--- Teks ---
Thursday, May 7, 2009

Final Idaman (Untung Gue Bener)


JOSEP GUARDIOLA (foto: taringa)

FINAL Idaman akhirnya tercipta juga di Roma, Italia. Di partai puncak Liga Champions 2007/08, 27 Mei mendatang, Manchester United ditantang Barcelona. Seru, itu pasti. Menegangkan, mudah-mudahan. Yang jelas, menurut gue, dua tim ini memang yang paling pantas tampil di final. 

MU dengan segudang prestasinya berintikan kombinasi pemain muda dan senior yang punya jam terbang mumpuni. Sedangkan Barcelona, wuiih, tim asuhan Josep Guardiola ini memang tengah menjulang penampilannya. Permainan mereka di lapangan enak dilihat, atraktif, dan yang paling penting mereka mengusung sepak bola menyerang. 

Jangan heran, kalo saat ini mereka telah mencetak 100 gol di 34 laga La Liga. Jumlah itu jauh lebih banyak dari rekor Barcelona saat bergelar "The Dream Team" asuhan Johan Cruyff di era pertengahan 1990-an. Ketika itu, mereka paling banyak mencetak 91 gol. 

Salut deh buat Guardiola. Enggak nyangka, mantan gelandang bertahan bisa bikin timnya ultraofensif, luarrrr biasaa.

Jadi, gue gak peduli apa kata orang tentang semifinal kedua mereka lawan Chelsea. Memang, di pertandingan itu banyak keputusan wasit Tom Henning Ovrebo yang kontroversial. Gue catat, seharusnya memang, Chelsea setidaknya bisa dapet dua penalti—bukan empat penalti—seperti yang diklaim Didier Drogba dan kawan-kawan.

--- Daftar Tugas ---
(1) Tulis ulang bagian teks tentang final Liga Champions, dimulai dari "FINAL Idaman akhirnya" dan terus sampai "sepak bola menyerang.", dengan mengganti "Roma" menjadi "Madrid".
(2) Menurut teks tentang final Liga Champions, berapa gol yang sudah dicetak Barcelona di 34 laga La Liga?
Data sesudah teks ini sama sekali tidak diperlukan di sini.

--- Data yang Diberikan ---

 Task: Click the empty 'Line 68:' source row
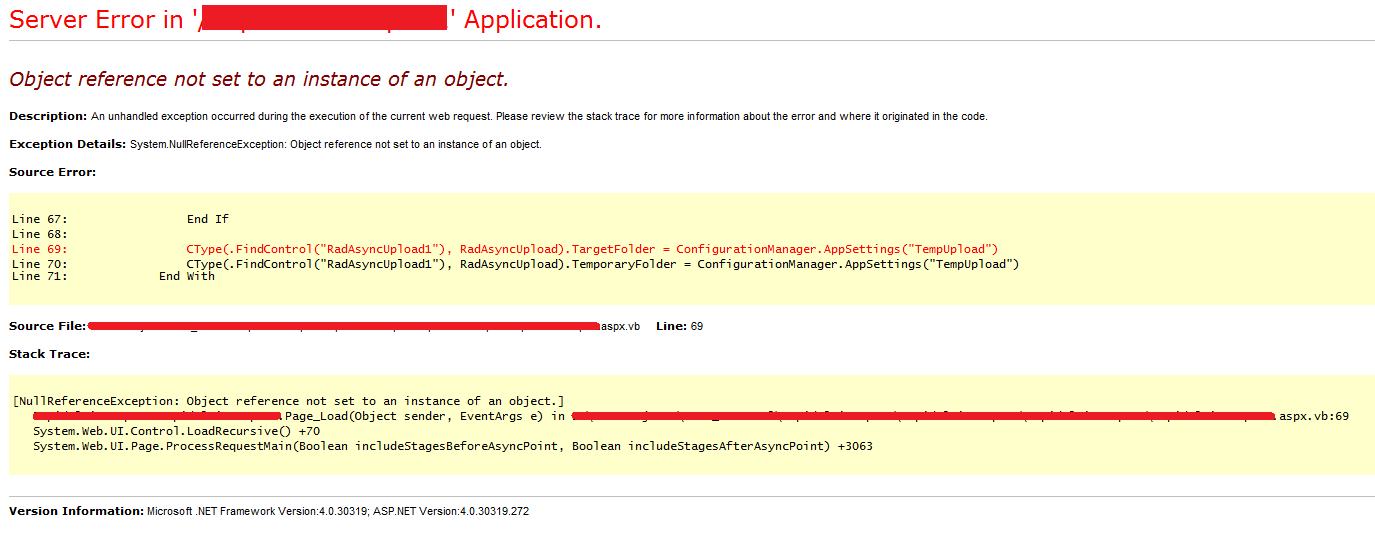pos(40,234)
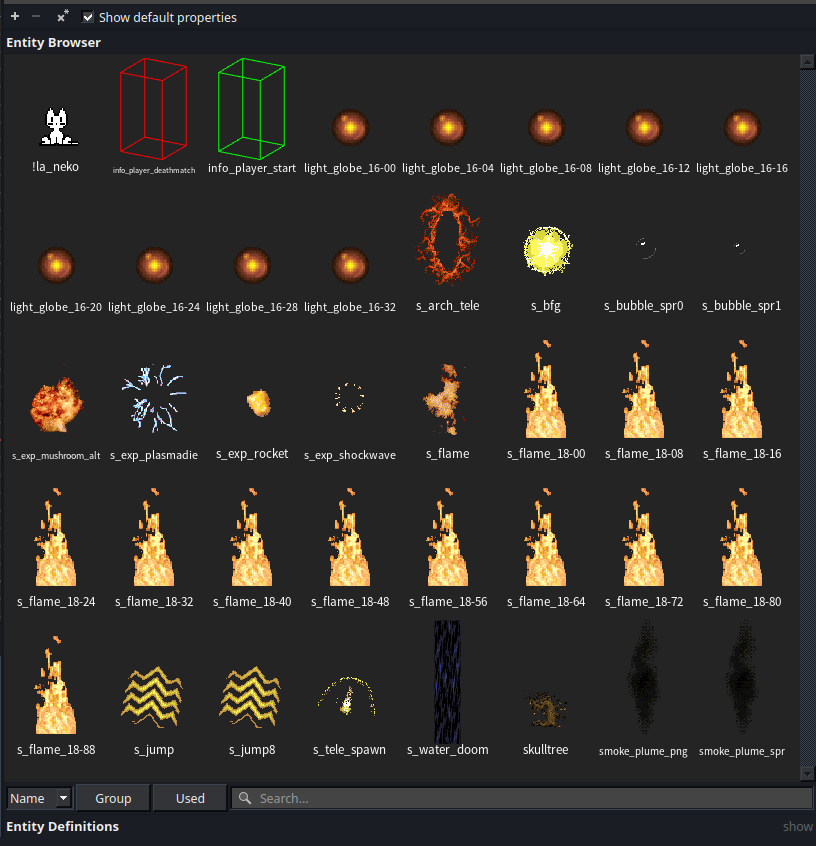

--- Jawaban yang Benar ---
(1)
FINAL Idaman akhirnya tercipta juga di Madrid, Italia. Di partai puncak Liga Champions 2007/08, 27 Mei mendatang, Manchester United ditantang Barcelona. Seru, itu pasti. Menegangkan, mudah-mudahan. Yang jelas, menurut gue, dua tim ini memang yang paling pantas tampil di final. 

MU dengan segudang prestasinya berintikan kombinasi pemain muda dan senior yang punya jam terbang mumpuni. Sedangkan Barcelona, wuiih, tim asuhan Josep Guardiola ini memang tengah menjulang penampilannya. Permainan mereka di lapangan enak dilihat, atraktif, dan yang paling penting mereka mengusung sepak bola menyerang.

(2) 100 gol.